The day after the BNP won 11 council seats in Barking in May, Abdul Garuba, a 38-year-old local resident, told the Guardian, "The problem is that some of the white people here do not have the knowledge to do the jobs at the top and they are not willing to do the jobs at the bottom that migrants do. But they are happy to blame them for everything and to claim that everyone is getting benefits."

They are, indeed, happy to blame "them" for everything, despite failing to encourage their children to educate themselves to a level whereby they could do those "jobs at the top." Britain has been a post-industrial nation for 25 years, and yet this fact has failed to filter through to an entire generation of working-class people, many of whom retain the same indifference to education that caused them no harm in the days when unskilled manual jobs were plentiful.
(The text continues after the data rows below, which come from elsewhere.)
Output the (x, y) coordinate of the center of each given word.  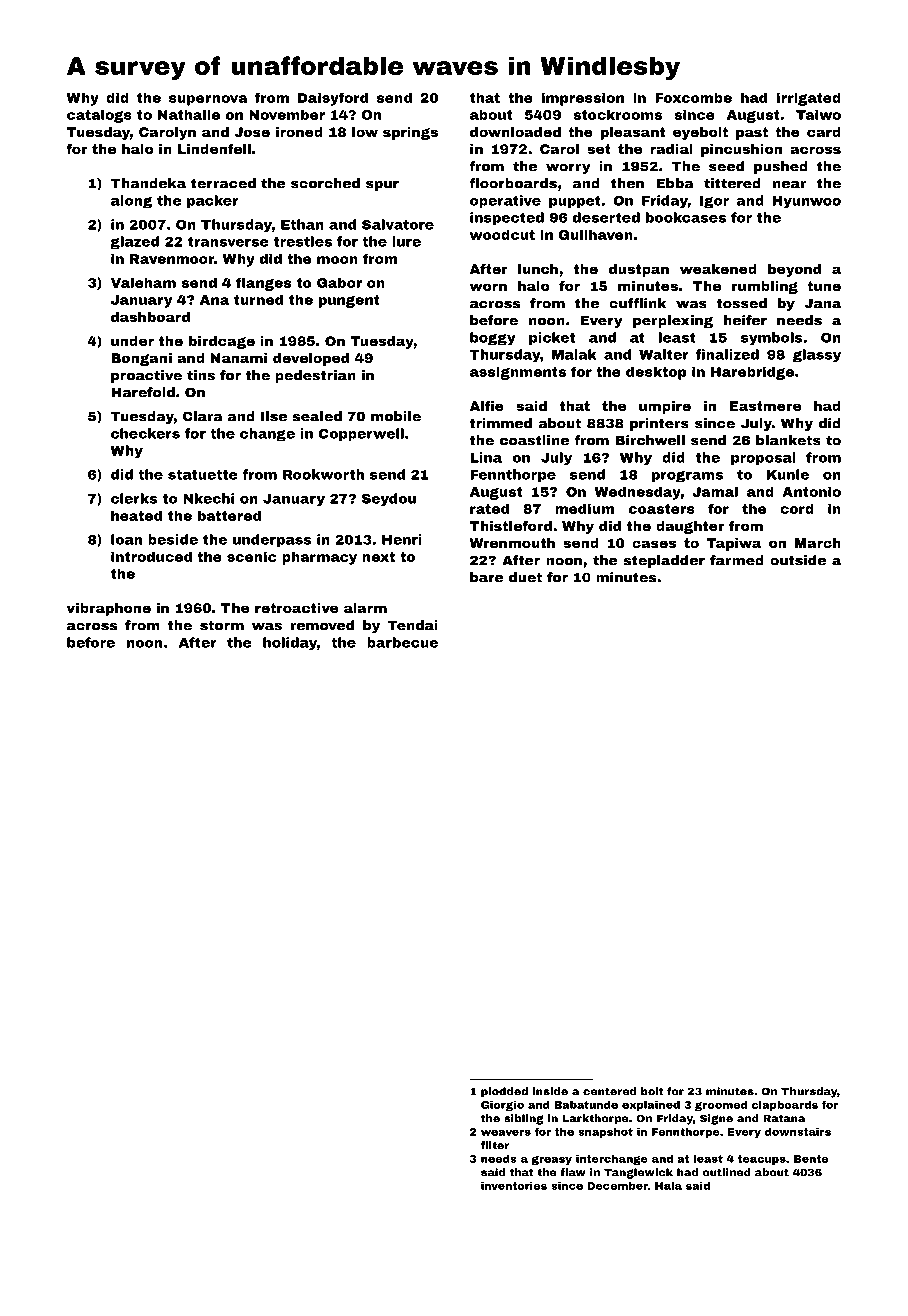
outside (798, 560)
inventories (514, 1186)
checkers (145, 433)
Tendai (413, 625)
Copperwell (361, 434)
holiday (290, 644)
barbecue (402, 642)
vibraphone (109, 609)
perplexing (673, 321)
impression (583, 99)
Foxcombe (693, 97)
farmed (737, 560)
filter (495, 1145)
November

What is more extraordinary is that, for many, the idea of becoming a pop star seems more attainable than getting a degree. The "knowledge economy" may as well not exist for this part of the population.

There is something in the very experience of being working class and living in an area where your contact with middle-class people is limited to doctors and teachers that makes the idea of making your living out of what you know seem ridiculous. It's so nebulous a way of making money that it may as well be scrounging off the state. Which, of course, is what you think asylum-seekers and illegal immigrants do. On estates like mine, money is made by using the resources you have rather than acquiring new ones.

The lingering sting of inequality is not lessened by having spare cash. With inequality and ignorance comes a lack of dignity that poisons the soul. We have a minimum wage that is among the highest in the EU (and well above that of the US) but we are still more unequal that most other European countries. Yet it was during the 1970s—when economic and social inequalities in Britain were at their narrowest—that working-class support for a racist party, then the National Front, was last mobilised.

So what does this mean? What do BNP-voting working-class people want, if not merely spending power and the right to be indulged in their racism? They want to be respected on their own terms, no matter how socially conservative or inimical to liberal values those terms are. Both Sennett, in his books, and the epidemiologist Michael Marmot in his book Status Syndrome, which details the findings of his "Whitehall studies" of mortality rates throughout the civil service hierarchy, argue that a sense of being respected and in control of one's life is essential to one's ability to function happily and healthily.

The class hierarchy in Britain as a whole is so internalised by each member of society that everything one says, thinks and does is informed by it. Members of the "left behind" working class, for their part, can choose hatred as the best way to deal with it, and this is why, in turn, the rest of us hate them. They have chosen to be hated rather than to stray beyond class lines: to eat themselves fat, to smoke themselves cancerous, to drive themselves mad with boredom.

I grew up with the feeling that we had been banished, when the intention had been the very opposite. The estate—so big, so far from the city, so full of people who were in the same boat but who didn't know each other—created a sense of being profoundly disconnected from the society that one was nominally a part of. As a result, many people turned in on themselves; perhaps because it seemed as though there was nowhere else to go. Such estates are class ghettos that discourage integration and encourage the idea that ignorance is to be clung to. And that, while beating my breast in impotent fury, is why I had to leave.